Wiki

Clone wiki

OYSTER / With_OYSTER

With_OYSTER

To perform this task using OYSTER, the first step should be to analyze the data set and create an OysterSourceDescriptor file. This file will assign logical names to each of the attributes in the data set.

This dataset contains four attributes: ID, FirstName, LastName, DateofBirth. These four attributes should be translated into the ReferenceItems section of the OysterSourceDescriptor file. Note that when using a delimited text file as the input source the “Name” and “Attribute” values defined for each item do not need to match the labels given in the files. The “Pos” however has to match the relative position of the attribute in the input source.

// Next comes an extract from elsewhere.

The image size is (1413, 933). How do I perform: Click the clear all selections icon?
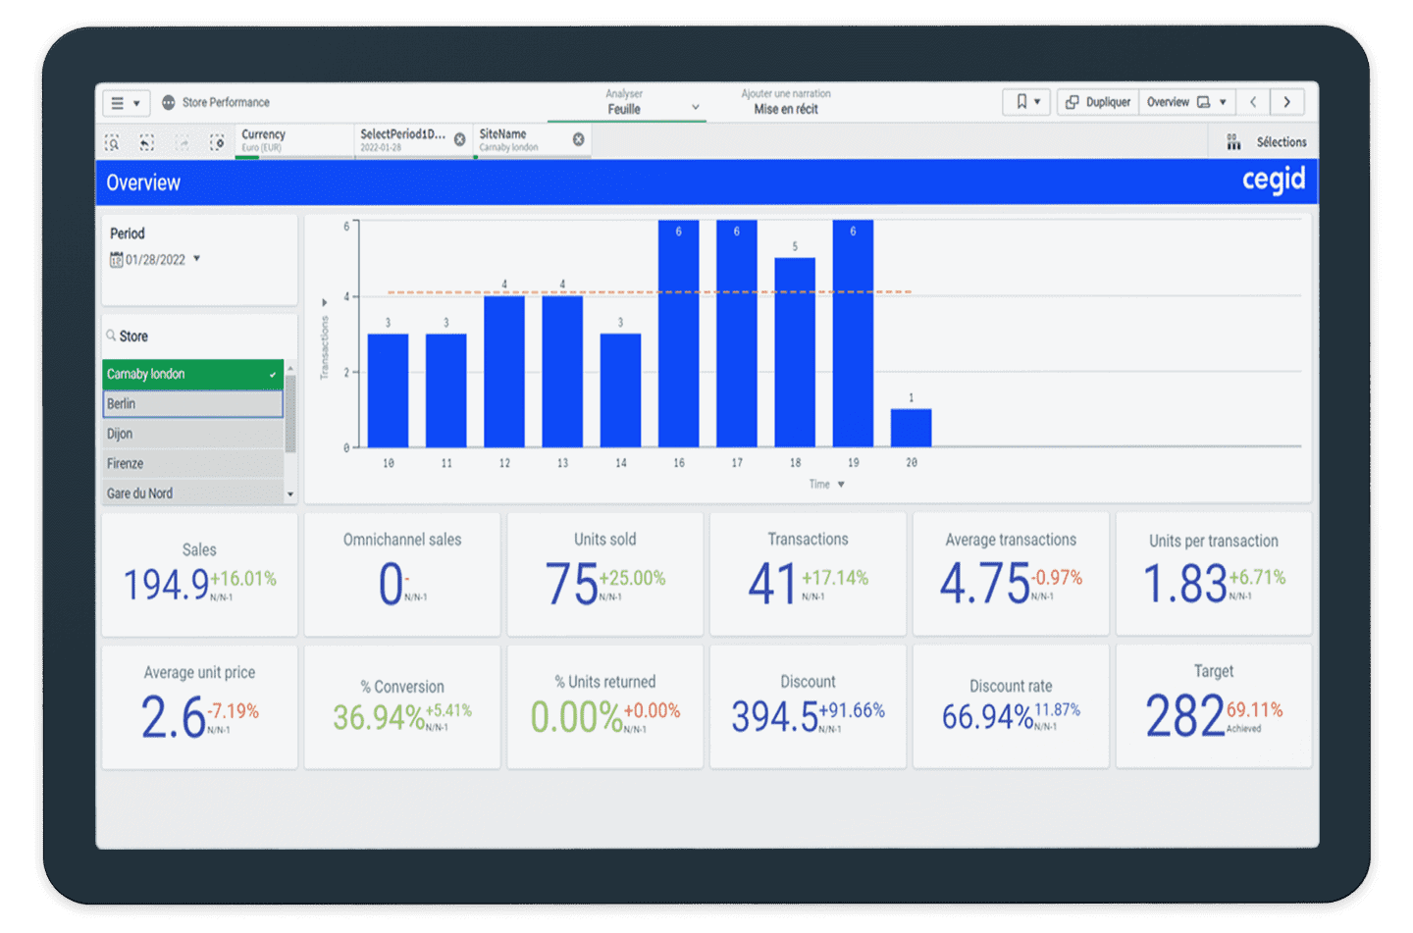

The ReferenceItems sections would be defined as illustrated in Figure 15.

Figure 15.PNG

The last step in building the OysterSourceDescriptor is specifying the type of file and where it will be located. Since this dataset is delimited by the character “|”, the entry would look like the Source in Figure 16 assuming the file has been saved as

Z:\Oyster\Input\Data_1.txt.

Figure 16.PNG

Those are all of the steps required in building the OysterSourceDescriptor. You should make a note of where the file is saved as this location must be specified later in the OysterRunScript. The completed OysterSourceDescriptor file is illustrated in Figure 17. Save this file in the Scripts folder discussed earlier in the Files and Structure section of this document.

Figure 17.PNG

Now that the OysterSourceDescriptor file has been created the OysterAttributes file must be created to define which algorithms should be used on each attribute during matching and what matching rules will be used during ER. Note that the attributes Item value in the OysterAttributes file must match the value assigned to Attribute in the OysterSourceDescriptor file. Since only Missing and Exact are required when doing matching for this dataset, the default OYSTER matching algorithm can be used. The defined attributes are shown in Figure 18. The Algo attribute can be left off since the default algorithm is to be used by OYSTER.

Figure 18.PNG

The next step is to review the matching rules provided and translate them into Rules that can be used by OYSTER. Rule one states that the first name is missing, the last names are the same, and the dates of birth are the same. As discussed earlier, by default OYSTER can handle Exact and Missing matching (along with others). That means this rule could be translated into the OYSTER rule illustrated in Figure 19.

Figure 19.PNG

The next rule states that the first name was entered incorrectly but the last names are the same and the date of birth are the same. This rule can be translated into the OYSTER rule illustrated in Figure 20.

Figure 20.PNG

The last rule states that the first names are the same, the last names are the same, the dates of birth are the same but the employee was supplied a new ID. This rule can be translated into the OYSTER rule illustrated in Figure 21.

Figure 21.PNG

The complete OysterAttributes file is illustrated in Figure 22.

Figure 22.PNG

Save this file in the Scripts folder discussed earlier in the Files and Structure section of this document. This location will be specified in the OysterRunScript.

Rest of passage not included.